▶ _What needs to be done_
In the listing below, which lines contain the string "agent"? Copy them all.

▶ _Input data_
-- Opening Marker --
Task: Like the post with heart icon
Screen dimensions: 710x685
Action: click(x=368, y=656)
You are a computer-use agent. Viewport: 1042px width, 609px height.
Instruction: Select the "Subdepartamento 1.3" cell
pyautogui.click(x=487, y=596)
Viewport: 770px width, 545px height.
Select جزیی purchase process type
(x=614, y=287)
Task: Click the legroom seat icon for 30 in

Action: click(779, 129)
-- Closing Marker --
-- Opening Marker --
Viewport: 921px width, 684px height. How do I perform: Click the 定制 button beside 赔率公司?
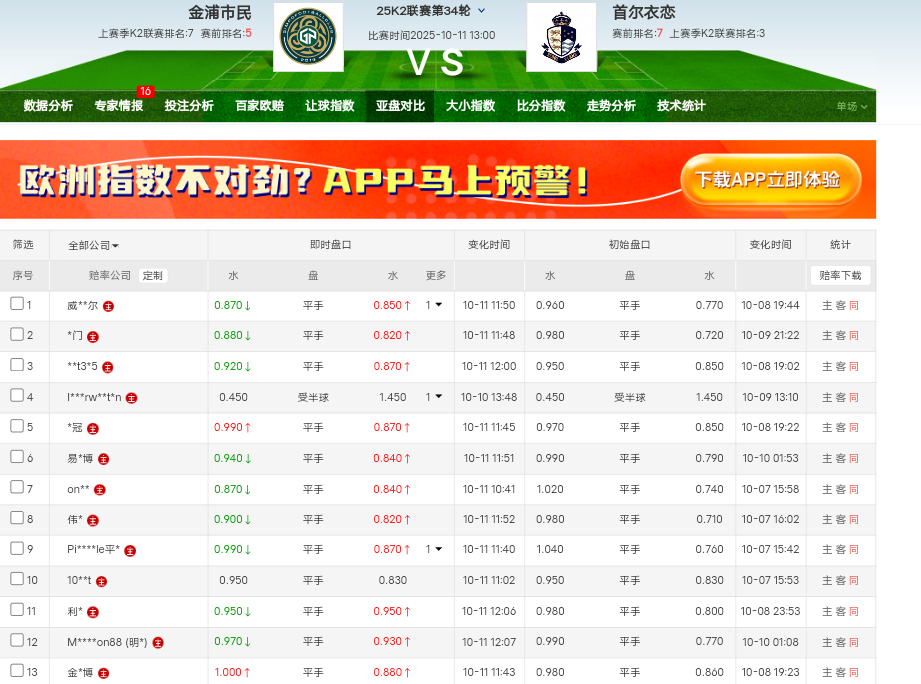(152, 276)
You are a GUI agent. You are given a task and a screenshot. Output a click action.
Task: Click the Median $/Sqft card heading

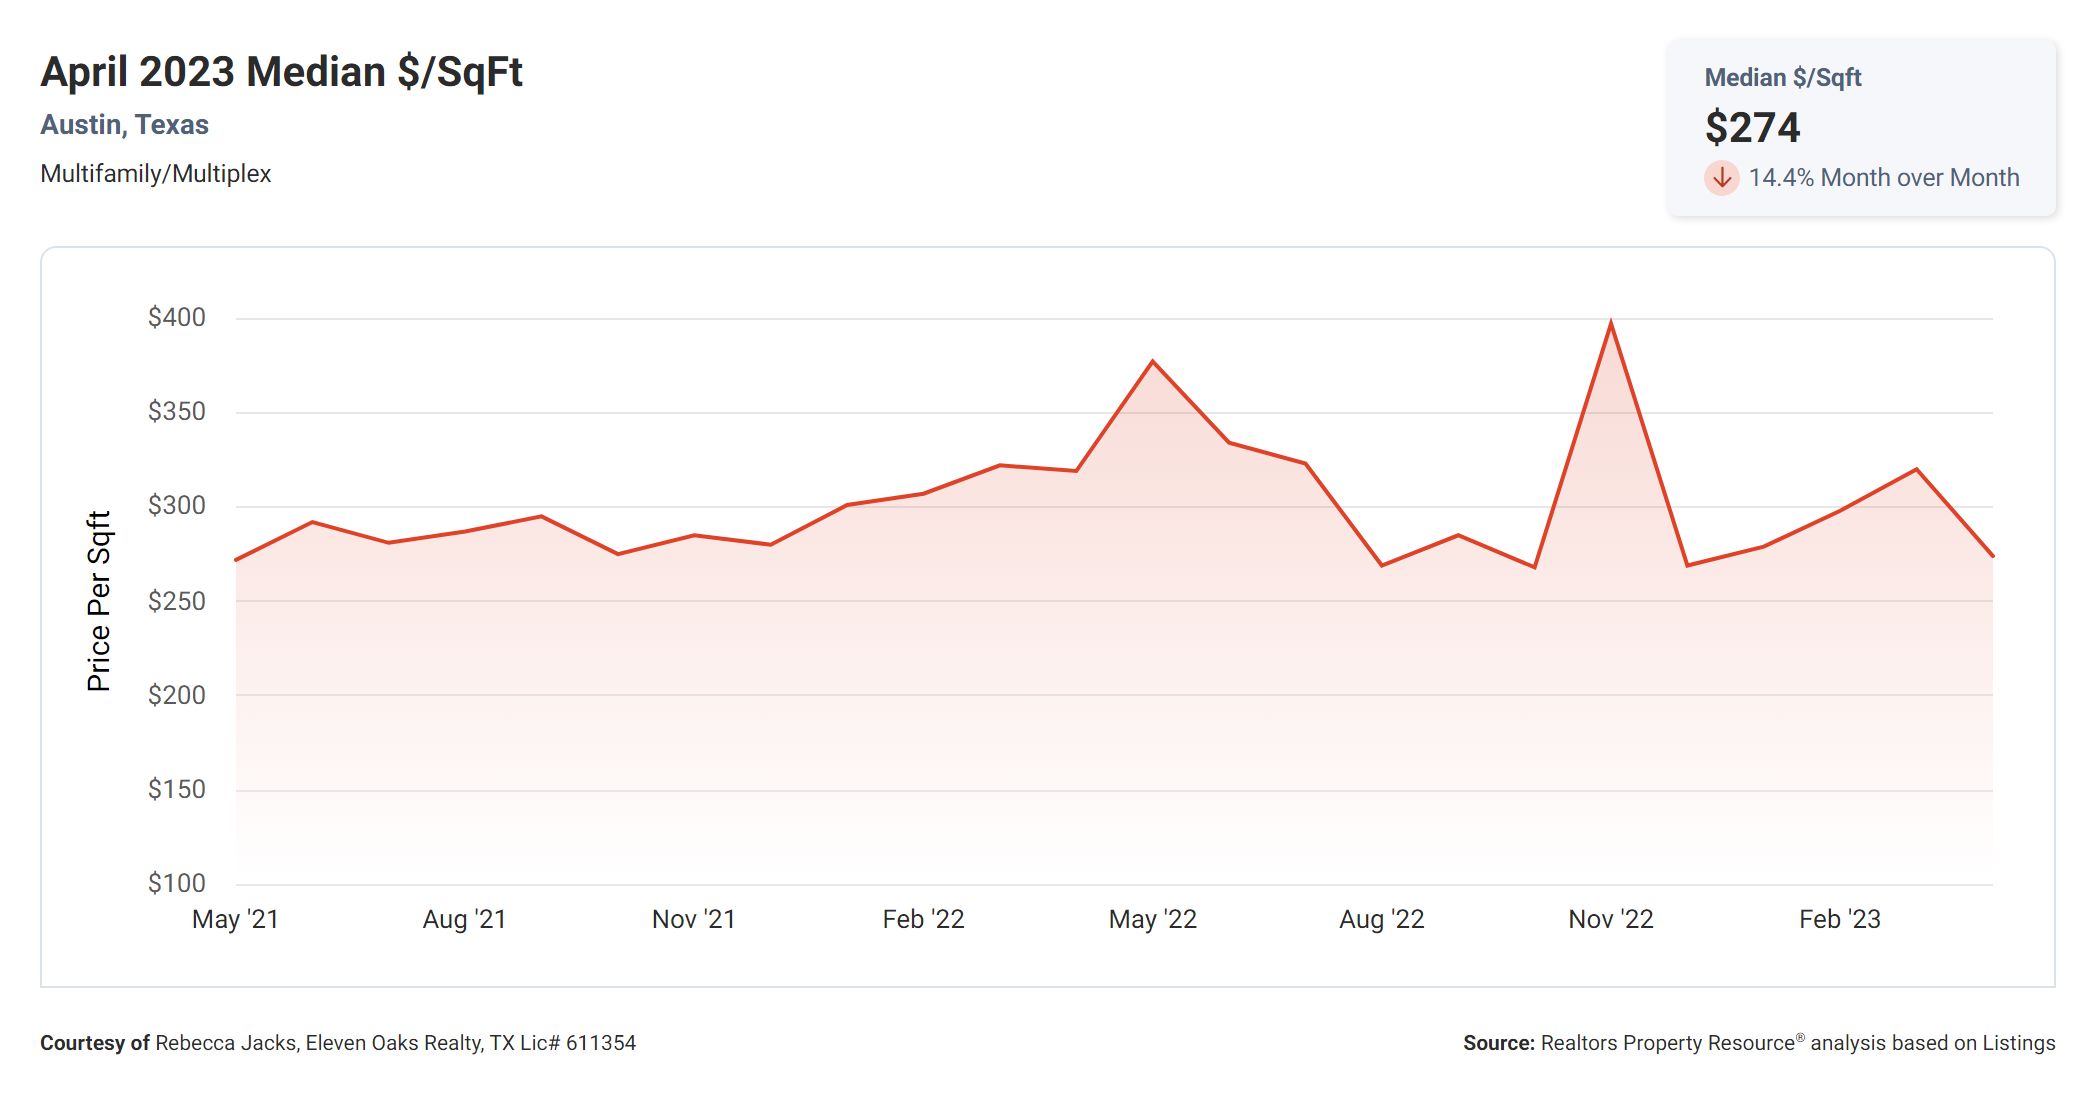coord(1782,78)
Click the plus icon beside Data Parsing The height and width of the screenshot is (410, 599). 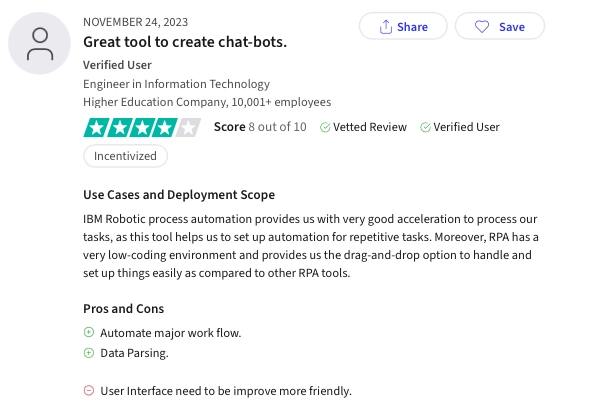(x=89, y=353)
-- Closing Marker --
-- Opening Marker --
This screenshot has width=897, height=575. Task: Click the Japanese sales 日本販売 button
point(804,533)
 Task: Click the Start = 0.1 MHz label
-- Closing Marker --
▶ _Response box_
You are a computer-use agent. Viewport: 1042px width, 609px height.
You are a GUI agent. You are given a task and a screenshot. Output a click action.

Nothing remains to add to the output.